→ Work item: Each record is to be printed exactly as given, down to the last mark.
::::::::
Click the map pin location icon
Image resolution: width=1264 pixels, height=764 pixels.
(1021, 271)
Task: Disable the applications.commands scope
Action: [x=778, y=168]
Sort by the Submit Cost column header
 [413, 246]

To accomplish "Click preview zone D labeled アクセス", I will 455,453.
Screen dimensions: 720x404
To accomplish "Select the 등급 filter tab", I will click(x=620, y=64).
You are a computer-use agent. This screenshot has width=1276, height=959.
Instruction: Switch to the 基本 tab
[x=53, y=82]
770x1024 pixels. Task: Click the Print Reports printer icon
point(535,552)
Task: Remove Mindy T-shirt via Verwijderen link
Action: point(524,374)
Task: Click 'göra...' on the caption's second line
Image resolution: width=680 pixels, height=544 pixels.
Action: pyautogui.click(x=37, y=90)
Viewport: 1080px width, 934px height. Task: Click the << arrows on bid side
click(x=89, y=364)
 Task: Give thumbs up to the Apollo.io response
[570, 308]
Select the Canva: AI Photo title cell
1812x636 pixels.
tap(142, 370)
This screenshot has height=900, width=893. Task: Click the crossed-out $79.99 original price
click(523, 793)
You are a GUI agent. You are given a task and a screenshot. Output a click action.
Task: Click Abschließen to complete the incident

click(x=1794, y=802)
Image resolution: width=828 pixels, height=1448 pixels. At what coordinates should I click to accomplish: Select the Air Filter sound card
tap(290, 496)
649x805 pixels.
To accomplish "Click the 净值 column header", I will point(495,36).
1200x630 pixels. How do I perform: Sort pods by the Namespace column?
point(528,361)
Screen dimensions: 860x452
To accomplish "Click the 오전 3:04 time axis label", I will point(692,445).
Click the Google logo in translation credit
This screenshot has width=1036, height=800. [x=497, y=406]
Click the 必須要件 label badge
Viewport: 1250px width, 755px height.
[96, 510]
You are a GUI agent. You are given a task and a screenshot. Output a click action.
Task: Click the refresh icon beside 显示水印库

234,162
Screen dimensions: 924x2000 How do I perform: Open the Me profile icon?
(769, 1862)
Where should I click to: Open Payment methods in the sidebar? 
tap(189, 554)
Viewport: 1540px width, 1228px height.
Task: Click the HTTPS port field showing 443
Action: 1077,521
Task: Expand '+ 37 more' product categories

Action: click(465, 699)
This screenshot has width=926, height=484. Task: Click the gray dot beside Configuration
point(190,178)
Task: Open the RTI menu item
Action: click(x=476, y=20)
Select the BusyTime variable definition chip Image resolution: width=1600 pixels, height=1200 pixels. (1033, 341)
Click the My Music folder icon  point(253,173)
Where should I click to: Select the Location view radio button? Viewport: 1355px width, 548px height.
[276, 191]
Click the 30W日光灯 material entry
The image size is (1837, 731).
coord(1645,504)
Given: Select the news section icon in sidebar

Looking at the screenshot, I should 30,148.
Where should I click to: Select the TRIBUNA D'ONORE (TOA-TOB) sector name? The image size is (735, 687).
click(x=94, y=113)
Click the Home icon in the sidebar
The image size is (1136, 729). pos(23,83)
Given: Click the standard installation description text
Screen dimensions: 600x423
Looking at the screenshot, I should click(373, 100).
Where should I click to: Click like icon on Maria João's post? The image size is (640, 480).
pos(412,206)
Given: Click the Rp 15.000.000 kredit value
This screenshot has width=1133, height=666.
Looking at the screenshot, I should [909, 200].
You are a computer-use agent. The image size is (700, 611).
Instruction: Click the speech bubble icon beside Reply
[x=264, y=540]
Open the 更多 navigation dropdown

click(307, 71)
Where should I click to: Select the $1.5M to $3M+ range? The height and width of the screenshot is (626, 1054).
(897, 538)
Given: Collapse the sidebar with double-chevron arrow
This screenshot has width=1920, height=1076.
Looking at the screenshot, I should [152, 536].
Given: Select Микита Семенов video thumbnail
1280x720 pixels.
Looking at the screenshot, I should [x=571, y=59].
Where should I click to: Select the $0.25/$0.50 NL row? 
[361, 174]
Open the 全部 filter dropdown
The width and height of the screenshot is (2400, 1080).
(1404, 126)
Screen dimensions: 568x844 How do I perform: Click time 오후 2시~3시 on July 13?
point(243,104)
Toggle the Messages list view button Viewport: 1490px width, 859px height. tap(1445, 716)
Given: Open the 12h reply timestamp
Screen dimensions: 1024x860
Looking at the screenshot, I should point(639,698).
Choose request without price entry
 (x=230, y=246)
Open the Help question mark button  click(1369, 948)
::::::::
→ Task output:
Click the map pin location icon
Image resolution: width=1264 pixels, height=764 pixels.
(1021, 271)
Task: Disable the applications.commands scope
Action: [x=778, y=168]
Sort by the Submit Cost column header
 [413, 246]

To accomplish "Click preview zone D labeled アクセス", I will 455,453.
Screen dimensions: 720x404
To accomplish "Select the 등급 filter tab", I will click(x=620, y=64).
You are a computer-use agent. This screenshot has width=1276, height=959.
Instruction: Switch to the 基本 tab
[x=53, y=82]
770x1024 pixels. Task: Click the Print Reports printer icon
point(535,552)
Task: Remove Mindy T-shirt via Verwijderen link
Action: point(524,374)
Task: Click 'göra...' on the caption's second line
Image resolution: width=680 pixels, height=544 pixels.
Action: pyautogui.click(x=37, y=90)
Viewport: 1080px width, 934px height. Task: Click the << arrows on bid side
click(x=89, y=364)
 Task: Give thumbs up to the Apollo.io response
[570, 308]
Select the Canva: AI Photo title cell
1812x636 pixels.
tap(142, 370)
This screenshot has height=900, width=893. Task: Click the crossed-out $79.99 original price
click(523, 793)
You are a GUI agent. You are given a task and a screenshot. Output a click action.
Task: Click Abschließen to complete the incident

click(x=1794, y=802)
Image resolution: width=828 pixels, height=1448 pixels. At what coordinates should I click to accomplish: Select the Air Filter sound card
tap(290, 496)
649x805 pixels.
To accomplish "Click the 净值 column header", I will point(495,36).
1200x630 pixels. How do I perform: Sort pods by the Namespace column?
point(528,361)
Screen dimensions: 860x452
To accomplish "Click the 오전 3:04 time axis label", I will point(692,445).
Click the Google logo in translation credit
This screenshot has width=1036, height=800. [x=497, y=406]
Click the 必須要件 label badge
Viewport: 1250px width, 755px height.
[96, 510]
You are a GUI agent. You are given a task and a screenshot. Output a click action.
Task: Click the refresh icon beside 显示水印库

234,162
Screen dimensions: 924x2000 How do I perform: Open the Me profile icon?
(769, 1862)
Where should I click to: Open Payment methods in the sidebar? 
tap(189, 554)
Viewport: 1540px width, 1228px height.
Task: Click the HTTPS port field showing 443
Action: 1077,521
Task: Expand '+ 37 more' product categories

Action: click(465, 699)
This screenshot has width=926, height=484. Task: Click the gray dot beside Configuration
point(190,178)
Task: Open the RTI menu item
Action: click(x=476, y=20)
Select the BusyTime variable definition chip Image resolution: width=1600 pixels, height=1200 pixels. (1033, 341)
Click the My Music folder icon  point(253,173)
Where should I click to: Select the Location view radio button? Viewport: 1355px width, 548px height.
[276, 191]
Click the 30W日光灯 material entry
The image size is (1837, 731).
coord(1645,504)
Given: Select the news section icon in sidebar

Looking at the screenshot, I should 30,148.
Where should I click to: Select the TRIBUNA D'ONORE (TOA-TOB) sector name? The image size is (735, 687).
click(x=94, y=113)
Click the Home icon in the sidebar
The image size is (1136, 729). pos(23,83)
Given: Click the standard installation description text
Screen dimensions: 600x423
Looking at the screenshot, I should click(373, 100).
Where should I click to: Click like icon on Maria João's post? The image size is (640, 480).
pos(412,206)
Given: Click the Rp 15.000.000 kredit value
This screenshot has width=1133, height=666.
Looking at the screenshot, I should [909, 200].
You are a computer-use agent. The image size is (700, 611).
Instruction: Click the speech bubble icon beside Reply
[x=264, y=540]
Open the 更多 navigation dropdown

click(307, 71)
Where should I click to: Select the $1.5M to $3M+ range? The height and width of the screenshot is (626, 1054).
(897, 538)
Given: Collapse the sidebar with double-chevron arrow
This screenshot has width=1920, height=1076.
Looking at the screenshot, I should [152, 536].
Given: Select Микита Семенов video thumbnail
1280x720 pixels.
Looking at the screenshot, I should [x=571, y=59].
Where should I click to: Select the $0.25/$0.50 NL row? 
[361, 174]
Open the 全部 filter dropdown
The width and height of the screenshot is (2400, 1080).
(1404, 126)
Screen dimensions: 568x844 How do I perform: Click time 오후 2시~3시 on July 13?
point(243,104)
Toggle the Messages list view button Viewport: 1490px width, 859px height. tap(1445, 716)
Given: Open the 12h reply timestamp
Screen dimensions: 1024x860
Looking at the screenshot, I should point(639,698).
Choose request without price entry
 (x=230, y=246)
Open the Help question mark button  click(1369, 948)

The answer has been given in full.